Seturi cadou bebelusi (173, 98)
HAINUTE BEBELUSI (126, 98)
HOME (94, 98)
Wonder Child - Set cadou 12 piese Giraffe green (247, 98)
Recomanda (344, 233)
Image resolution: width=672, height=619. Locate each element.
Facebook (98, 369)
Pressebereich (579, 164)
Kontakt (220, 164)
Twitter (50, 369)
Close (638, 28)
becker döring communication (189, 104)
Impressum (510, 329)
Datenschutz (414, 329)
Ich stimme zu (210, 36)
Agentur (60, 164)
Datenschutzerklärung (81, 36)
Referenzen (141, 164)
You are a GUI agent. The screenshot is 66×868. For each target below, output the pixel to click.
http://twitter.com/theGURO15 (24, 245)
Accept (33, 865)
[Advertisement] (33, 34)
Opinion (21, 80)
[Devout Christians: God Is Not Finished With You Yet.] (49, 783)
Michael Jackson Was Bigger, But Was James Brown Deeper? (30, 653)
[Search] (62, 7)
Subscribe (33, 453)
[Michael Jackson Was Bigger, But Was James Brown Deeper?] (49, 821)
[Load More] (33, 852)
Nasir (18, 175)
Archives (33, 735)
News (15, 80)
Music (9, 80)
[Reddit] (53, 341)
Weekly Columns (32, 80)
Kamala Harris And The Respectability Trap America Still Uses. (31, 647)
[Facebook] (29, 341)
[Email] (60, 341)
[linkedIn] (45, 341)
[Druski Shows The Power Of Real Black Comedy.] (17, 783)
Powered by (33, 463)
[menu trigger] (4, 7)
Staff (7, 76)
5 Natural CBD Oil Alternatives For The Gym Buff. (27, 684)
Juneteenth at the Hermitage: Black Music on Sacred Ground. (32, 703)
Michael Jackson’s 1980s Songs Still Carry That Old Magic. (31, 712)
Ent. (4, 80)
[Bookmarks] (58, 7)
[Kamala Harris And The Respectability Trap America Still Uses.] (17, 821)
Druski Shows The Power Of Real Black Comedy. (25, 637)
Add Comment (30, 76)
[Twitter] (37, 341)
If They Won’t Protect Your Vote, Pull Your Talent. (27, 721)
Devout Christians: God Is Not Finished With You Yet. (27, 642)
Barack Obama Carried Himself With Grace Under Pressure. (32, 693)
────────────────
Instruction -> Put every entry above into a JSON list of strings, with one string per line and any blank lines left out.

Result of this exercise ->
[
  "Seturi cadou bebelusi (173, 98)",
  "HAINUTE BEBELUSI (126, 98)",
  "HOME (94, 98)",
  "Wonder Child - Set cadou 12 piese Giraffe green (247, 98)",
  "Recomanda (344, 233)",
  "Image resolution: width=672, height=619. Locate each element.",
  "Facebook (98, 369)",
  "Pressebereich (579, 164)",
  "Kontakt (220, 164)",
  "Twitter (50, 369)",
  "Close (638, 28)",
  "becker döring communication (189, 104)",
  "Impressum (510, 329)",
  "Datenschutz (414, 329)",
  "Ich stimme zu (210, 36)",
  "Agentur (60, 164)",
  "Datenschutzerklärung (81, 36)",
  "Referenzen (141, 164)",
  "You are a GUI agent. The screenshot is 66×868. For each target below, output the pixel to click.",
  "http://twitter.com/theGURO15 (24, 245)",
  "Accept (33, 865)",
  "[Advertisement] (33, 34)",
  "Opinion (21, 80)",
  "[Devout Christians: God Is Not Finished With You Yet.] (49, 783)",
  "Michael Jackson Was Bigger, But Was James Brown Deeper? (30, 653)",
  "[Search] (62, 7)",
  "Subscribe (33, 453)",
  "[Michael Jackson Was Bigger, But Was James Brown Deeper?] (49, 821)",
  "[Load More] (33, 852)",
  "Nasir (18, 175)",
  "Archives (33, 735)",
  "News (15, 80)",
  "Music (9, 80)",
  "[Reddit] (53, 341)",
  "Weekly Columns (32, 80)",
  "Kamala Harris And The Respectability Trap America Still Uses. (31, 647)",
  "[Facebook] (29, 341)",
  "[Email] (60, 341)",
  "[linkedIn] (45, 341)",
  "[Druski Shows The Power Of Real Black Comedy.] (17, 783)",
  "Powered by (33, 463)",
  "[menu trigger] (4, 7)",
  "Staff (7, 76)",
  "5 Natural CBD Oil Alternatives For The Gym Buff. (27, 684)",
  "Juneteenth at the Hermitage: Black Music on Sacred Ground. (32, 703)",
  "Michael Jackson’s 1980s Songs Still Carry That Old Magic. (31, 712)",
  "Ent. (4, 80)",
  "[Bookmarks] (58, 7)",
  "[Kamala Harris And The Respectability Trap America Still Uses.] (17, 821)",
  "Druski Shows The Power Of Real Black Comedy. (25, 637)",
  "Add Comment (30, 76)",
  "[Twitter] (37, 341)",
  "If They Won’t Protect Your Vote, Pull Your Talent. (27, 721)",
  "Devout Christians: God Is Not Finished With You Yet. (27, 642)",
  "Barack Obama Carried Himself With Grace Under Pressure. (32, 693)"
]